Defense News, 11 June 2012
A laptop computer installed on a Taiwanese Kuang Hua VI-class naval vessel went missing last month, raising concerns that it has been acquired by China. A navy spokesman announced on Monday that he was unsure how the computer disappeared, admitting that there were security flaws at Taiwan’s largest naval base. The laptop, which is owned by a private contractor, reportedly contains “highly sensitive” information, including communications code and missile data. Taiwan’s navy upgraded its fleet in 2010 with 10 Kuang Hua VI-class ships, capable of reducing radar detection risk through “stealth technologies.” The vessels were designed to deter China’s People’s Liberation Army Navy in the Taiwan Strait due to long-standing attempts by Beijing to annex the island nation.
Defense News, 05 June 2012 & Hindustan, 12 June 2012
Japan and India conducted their first ever bilateral naval exercise on Saturday in Sagami bay. Four Indian warships, INS Rana, Shivalik, Karmukh and Shakti, along with two Japanese Maritime Self Defence Force (JMSDF) destroyers, a rescue aircraft and a patrol helicopter will take place in the exercise off the coast of Tokyo. Japan and India have participated in multilateral exercises together, however the decision to hold bilateral exercises was made last November during talks between the Japanese and Indian defence ministers. The two navies also plan to conduct routine passage exercises during the visit of Japanese ships to Indian ports later this year. Analysts note that the recent joint exercise is part of greater defence ties between New Delhi and Tokyo; the two sides are working on a joint Defence Action Plan as well as discussing the possibility of establishing a trilateral strategic dialogue that would include the United States. Some observers have called the increasing cooperation between India and Japan a positive development in regional relations, while others see it more as a move to contain the growing influence of China.
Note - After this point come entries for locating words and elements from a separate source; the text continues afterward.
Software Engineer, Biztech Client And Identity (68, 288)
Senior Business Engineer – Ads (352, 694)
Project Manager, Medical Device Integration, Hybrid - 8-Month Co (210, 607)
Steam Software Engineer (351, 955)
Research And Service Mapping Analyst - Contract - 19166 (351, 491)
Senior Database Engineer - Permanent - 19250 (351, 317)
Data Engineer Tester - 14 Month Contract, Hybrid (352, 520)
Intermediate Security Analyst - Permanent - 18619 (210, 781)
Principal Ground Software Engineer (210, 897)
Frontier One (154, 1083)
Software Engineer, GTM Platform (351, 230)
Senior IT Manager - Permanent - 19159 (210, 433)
Following the JMSDF exercise, the four Indian Navy (IN) vessels are set to dock at the Chinese port city of Shanghai on Wednesday, the first IN port visit to China since 2006. INS Rana, a Rajput-class guided missile destroyer, Shivalik, a stealth frigate, Karmuk, a Kora-class corvette, and Shakti, a fleet tanker, and their combined crews of about 1400 will take part in the five-day goodwill visit. Observers note that the visit is being “handled to make maximum public impact” as both China and India, despite misgivings about each other’s rise, have made efforts to demonstrate their emerging rapprochement; in March, the two rising Asian naval powers agreed on a proposal to undertake joint operations against pirates and share technological knowhow on seabed research.